After ten-minutes of waiting for the train to pass, car traffic could move again. The anxious feeling of the need to hurry subsided somewhat, but was still with me as I drove into the clinic parking lot. I made it to the appointment with a few minutes to spare.
Then I sat back in the waiting room to wait for the doctor to see me. Then I waited and waited some more. I had hurried to the clinic in order to wait for a few minutes of time with the doctor. This was such a stereotypical scenario that I smiled at the cliché.
It reminded me of working in radio. Every half-hour was a new deadline. There is so much hurrying up and timing, then there was the sitting around waiting for the commercial breaks to end so I could talk or play some music. Then it was waiting for the songs to end so I could back-announce them. That hurry up and wait was part of the artisan-ship of the job.
There’s a sort of Zen-like feeling when solo producing your own show on the fly with plenty of ad-libbing. If there was breaking news or severe weather, the tempo increased. There was no time to plan and analyze the next moves. It was hyper-paced working by “instinct” and habit. Program elements seemed to automatically fall into place. Broadcasting during a tornado warning is hurrying with a purpose. When the end of a severe weather shift arrived, there was a real, solid sense of accomplishment and deep satisfaction with a job well-done.
The particular pride in the fast-pace of live radio is missing with today’s automated and automation assisted broadcasting. It was the minute by minute, make it or break it aspect in real-time production of live broadcasting that yielded immense job-satisfaction. Now, for better or worse, there are virtual computer automation programs that take over most of the technical aspects of announcing.
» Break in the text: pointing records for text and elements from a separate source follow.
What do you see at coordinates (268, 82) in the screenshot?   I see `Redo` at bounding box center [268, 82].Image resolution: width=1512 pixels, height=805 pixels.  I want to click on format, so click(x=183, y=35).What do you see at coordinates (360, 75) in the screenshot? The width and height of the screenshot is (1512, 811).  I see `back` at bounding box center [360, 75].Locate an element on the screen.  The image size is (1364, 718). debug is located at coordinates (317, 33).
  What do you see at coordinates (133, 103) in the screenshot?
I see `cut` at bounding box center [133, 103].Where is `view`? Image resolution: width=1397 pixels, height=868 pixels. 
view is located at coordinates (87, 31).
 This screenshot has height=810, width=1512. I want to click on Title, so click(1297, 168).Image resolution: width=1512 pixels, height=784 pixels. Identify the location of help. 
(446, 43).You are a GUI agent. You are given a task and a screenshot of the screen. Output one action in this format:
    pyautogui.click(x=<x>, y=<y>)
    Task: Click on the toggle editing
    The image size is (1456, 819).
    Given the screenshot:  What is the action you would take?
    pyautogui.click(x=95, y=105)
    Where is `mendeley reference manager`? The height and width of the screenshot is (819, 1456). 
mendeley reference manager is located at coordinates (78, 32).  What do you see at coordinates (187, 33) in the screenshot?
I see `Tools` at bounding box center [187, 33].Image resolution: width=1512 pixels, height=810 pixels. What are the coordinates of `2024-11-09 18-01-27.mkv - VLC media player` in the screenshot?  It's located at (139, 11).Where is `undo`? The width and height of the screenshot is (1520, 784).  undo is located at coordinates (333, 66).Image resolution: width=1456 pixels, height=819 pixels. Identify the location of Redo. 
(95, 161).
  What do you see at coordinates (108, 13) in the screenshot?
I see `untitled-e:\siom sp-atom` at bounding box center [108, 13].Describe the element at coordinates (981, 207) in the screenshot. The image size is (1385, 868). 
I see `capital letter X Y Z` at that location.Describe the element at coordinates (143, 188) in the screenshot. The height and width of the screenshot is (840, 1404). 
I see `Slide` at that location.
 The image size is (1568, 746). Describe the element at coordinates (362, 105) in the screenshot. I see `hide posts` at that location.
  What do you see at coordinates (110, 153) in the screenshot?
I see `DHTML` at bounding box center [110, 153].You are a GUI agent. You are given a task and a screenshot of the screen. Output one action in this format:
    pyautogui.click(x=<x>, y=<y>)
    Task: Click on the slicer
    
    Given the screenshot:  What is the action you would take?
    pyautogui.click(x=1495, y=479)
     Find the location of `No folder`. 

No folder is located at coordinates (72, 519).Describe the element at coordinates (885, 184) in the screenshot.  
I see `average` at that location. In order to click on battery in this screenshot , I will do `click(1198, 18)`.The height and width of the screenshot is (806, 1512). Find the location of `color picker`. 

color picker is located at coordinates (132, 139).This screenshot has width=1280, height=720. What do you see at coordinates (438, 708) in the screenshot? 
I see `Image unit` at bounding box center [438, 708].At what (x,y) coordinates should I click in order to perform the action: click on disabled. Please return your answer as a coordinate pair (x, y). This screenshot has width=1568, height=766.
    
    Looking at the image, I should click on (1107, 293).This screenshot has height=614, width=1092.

It’s strange that hurrying to bide my time in a clinic waiting room triggered fond memories of radio. There is no going back to those days of never-ending deadlines, last-moment changes, plugging in tape cartridge recordings of commercials, cueing up vinyl records during breaks, and lots of ad-libbing.
It’s not so strange that pleasant reminiscing of a satisfying past should happen on a slow-paced Sunday. Thanks for tuning in and indulging my nostalgia today.
The Blue Jay of Happiness quotes the 19th century Russian writer Ivan Turgenev “In the end, nature is inexorable: it has no reason to hurry and, sooner or later, it takes what belongs to it. Unconsciously and inflexibly obedient to its own laws, it doesn’t know art, just as it doesn’t know freedom, just as it doesn’t know goodness.”